Give back, word for word, the lines in the listing below from the one holding "Click the CHECK" down to the one holding "Task: Pick Hari's Second Cadence option", both ends included.
-- Opening Marker --
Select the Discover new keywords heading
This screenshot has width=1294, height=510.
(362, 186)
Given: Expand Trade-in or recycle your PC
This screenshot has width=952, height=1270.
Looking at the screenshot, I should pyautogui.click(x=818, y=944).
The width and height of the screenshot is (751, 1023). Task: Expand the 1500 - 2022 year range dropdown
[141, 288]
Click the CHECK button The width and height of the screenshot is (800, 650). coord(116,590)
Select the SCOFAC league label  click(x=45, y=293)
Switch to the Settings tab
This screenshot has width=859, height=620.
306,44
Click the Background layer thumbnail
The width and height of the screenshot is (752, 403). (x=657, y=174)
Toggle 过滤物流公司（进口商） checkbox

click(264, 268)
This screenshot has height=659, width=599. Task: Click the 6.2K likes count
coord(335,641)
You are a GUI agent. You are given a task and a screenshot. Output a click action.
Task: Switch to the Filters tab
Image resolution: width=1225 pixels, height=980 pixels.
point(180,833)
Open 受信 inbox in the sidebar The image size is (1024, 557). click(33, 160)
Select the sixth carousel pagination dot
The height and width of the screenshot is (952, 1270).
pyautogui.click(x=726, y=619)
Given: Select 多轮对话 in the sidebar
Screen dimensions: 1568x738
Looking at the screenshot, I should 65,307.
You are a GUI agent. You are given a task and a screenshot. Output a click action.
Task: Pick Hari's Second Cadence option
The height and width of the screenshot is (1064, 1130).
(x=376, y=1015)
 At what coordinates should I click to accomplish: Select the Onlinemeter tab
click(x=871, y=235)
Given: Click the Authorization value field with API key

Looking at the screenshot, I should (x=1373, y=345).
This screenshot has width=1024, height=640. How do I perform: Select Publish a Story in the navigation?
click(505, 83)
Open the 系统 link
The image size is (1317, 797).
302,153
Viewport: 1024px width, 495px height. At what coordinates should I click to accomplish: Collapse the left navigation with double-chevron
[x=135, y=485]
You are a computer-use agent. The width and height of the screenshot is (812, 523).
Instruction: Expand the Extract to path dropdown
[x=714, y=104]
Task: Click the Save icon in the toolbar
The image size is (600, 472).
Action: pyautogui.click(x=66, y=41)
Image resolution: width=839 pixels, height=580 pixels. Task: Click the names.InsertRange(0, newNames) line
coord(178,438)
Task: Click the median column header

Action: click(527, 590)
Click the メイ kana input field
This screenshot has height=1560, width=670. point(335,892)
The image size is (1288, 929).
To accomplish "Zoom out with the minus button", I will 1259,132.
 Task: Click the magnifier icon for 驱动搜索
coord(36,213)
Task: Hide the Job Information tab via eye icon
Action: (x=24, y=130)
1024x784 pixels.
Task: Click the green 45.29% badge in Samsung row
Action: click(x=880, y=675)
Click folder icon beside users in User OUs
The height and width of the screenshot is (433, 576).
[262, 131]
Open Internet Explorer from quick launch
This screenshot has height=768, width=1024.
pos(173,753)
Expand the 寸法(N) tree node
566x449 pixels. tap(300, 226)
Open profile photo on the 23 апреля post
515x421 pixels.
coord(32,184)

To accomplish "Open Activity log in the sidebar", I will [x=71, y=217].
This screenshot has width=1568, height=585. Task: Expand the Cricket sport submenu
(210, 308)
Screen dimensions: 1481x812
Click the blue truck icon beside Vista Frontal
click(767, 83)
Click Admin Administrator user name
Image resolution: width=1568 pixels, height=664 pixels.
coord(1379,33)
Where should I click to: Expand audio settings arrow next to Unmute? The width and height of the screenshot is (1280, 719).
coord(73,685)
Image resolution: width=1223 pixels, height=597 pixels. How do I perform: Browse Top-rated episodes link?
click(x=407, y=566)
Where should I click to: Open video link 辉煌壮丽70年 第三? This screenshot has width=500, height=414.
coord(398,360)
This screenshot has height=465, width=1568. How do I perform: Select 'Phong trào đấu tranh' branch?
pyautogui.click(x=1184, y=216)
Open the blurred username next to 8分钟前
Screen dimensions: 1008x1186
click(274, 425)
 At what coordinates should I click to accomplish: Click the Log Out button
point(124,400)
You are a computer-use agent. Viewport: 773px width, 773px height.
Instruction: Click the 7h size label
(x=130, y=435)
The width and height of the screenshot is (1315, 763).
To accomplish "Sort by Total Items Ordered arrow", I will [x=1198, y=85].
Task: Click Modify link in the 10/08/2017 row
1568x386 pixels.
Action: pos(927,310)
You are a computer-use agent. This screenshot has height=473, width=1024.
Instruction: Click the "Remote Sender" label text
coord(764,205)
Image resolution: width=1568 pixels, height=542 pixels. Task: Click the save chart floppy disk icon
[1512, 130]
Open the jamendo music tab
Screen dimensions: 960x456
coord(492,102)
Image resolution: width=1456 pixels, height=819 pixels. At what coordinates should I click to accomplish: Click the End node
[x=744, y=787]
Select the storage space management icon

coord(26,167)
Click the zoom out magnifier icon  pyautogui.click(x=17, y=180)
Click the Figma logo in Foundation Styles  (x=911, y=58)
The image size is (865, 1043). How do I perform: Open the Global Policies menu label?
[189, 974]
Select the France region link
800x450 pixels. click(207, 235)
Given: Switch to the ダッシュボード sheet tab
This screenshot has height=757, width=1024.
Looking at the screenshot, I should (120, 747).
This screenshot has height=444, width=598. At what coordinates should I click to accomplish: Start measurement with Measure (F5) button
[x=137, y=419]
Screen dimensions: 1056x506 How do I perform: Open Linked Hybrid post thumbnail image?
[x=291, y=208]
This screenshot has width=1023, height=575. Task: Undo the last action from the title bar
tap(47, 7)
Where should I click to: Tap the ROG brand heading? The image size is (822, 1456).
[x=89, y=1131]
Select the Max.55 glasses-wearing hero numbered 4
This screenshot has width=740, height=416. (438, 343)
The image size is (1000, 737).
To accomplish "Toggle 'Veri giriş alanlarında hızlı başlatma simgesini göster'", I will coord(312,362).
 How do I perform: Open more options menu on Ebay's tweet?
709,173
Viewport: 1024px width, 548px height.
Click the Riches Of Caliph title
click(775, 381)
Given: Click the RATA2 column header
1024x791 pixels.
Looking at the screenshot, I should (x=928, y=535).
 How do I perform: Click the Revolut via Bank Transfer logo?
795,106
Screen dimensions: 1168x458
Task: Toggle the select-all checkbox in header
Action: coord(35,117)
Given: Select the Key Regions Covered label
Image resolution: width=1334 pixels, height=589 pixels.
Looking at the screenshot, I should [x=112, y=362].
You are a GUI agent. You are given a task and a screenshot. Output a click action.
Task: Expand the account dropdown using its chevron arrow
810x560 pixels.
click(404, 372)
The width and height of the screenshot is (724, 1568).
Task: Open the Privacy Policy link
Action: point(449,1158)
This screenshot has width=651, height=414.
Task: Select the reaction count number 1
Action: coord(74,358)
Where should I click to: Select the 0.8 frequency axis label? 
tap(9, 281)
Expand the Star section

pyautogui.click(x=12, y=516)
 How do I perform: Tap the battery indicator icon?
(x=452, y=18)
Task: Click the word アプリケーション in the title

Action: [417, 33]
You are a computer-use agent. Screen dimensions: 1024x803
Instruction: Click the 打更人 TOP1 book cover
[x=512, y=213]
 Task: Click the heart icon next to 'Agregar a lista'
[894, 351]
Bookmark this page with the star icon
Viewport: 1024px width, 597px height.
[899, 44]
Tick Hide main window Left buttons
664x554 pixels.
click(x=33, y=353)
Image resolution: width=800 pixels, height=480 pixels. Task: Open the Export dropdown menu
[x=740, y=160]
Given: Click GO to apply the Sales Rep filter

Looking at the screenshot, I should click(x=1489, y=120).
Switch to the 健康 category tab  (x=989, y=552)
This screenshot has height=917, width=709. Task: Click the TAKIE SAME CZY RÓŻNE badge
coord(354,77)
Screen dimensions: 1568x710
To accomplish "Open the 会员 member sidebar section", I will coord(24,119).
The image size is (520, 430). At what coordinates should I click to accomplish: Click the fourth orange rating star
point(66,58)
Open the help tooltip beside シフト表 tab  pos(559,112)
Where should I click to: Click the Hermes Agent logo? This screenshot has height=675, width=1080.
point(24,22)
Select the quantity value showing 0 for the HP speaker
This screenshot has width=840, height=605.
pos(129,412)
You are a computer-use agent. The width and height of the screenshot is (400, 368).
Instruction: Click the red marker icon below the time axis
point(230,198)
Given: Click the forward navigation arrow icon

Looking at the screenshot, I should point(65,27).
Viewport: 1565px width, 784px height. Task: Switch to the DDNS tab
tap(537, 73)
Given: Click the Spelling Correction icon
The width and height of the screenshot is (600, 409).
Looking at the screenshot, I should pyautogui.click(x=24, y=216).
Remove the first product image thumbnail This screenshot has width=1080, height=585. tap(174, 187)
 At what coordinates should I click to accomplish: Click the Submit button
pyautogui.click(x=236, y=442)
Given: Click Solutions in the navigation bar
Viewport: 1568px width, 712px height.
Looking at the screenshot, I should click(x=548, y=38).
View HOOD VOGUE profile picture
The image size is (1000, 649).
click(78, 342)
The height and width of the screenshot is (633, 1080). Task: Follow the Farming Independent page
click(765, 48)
-- Closing Marker --
# ANSWER FOR THIS EXERCISE:
Click the CHECK button The width and height of the screenshot is (800, 650). coord(116,590)
Select the SCOFAC league label  click(x=45, y=293)
Switch to the Settings tab
This screenshot has width=859, height=620.
306,44
Click the Background layer thumbnail
The width and height of the screenshot is (752, 403). (x=657, y=174)
Toggle 过滤物流公司（进口商） checkbox

click(264, 268)
This screenshot has height=659, width=599. Task: Click the 6.2K likes count
coord(335,641)
You are a GUI agent. You are given a task and a screenshot. Output a click action.
Task: Switch to the Filters tab
Image resolution: width=1225 pixels, height=980 pixels.
point(180,833)
Open 受信 inbox in the sidebar The image size is (1024, 557). click(33, 160)
Select the sixth carousel pagination dot
The height and width of the screenshot is (952, 1270).
pyautogui.click(x=726, y=619)
Given: Select 多轮对话 in the sidebar
Screen dimensions: 1568x738
Looking at the screenshot, I should 65,307.
You are a GUI agent. You are given a task and a screenshot. Output a click action.
Task: Pick Hari's Second Cadence option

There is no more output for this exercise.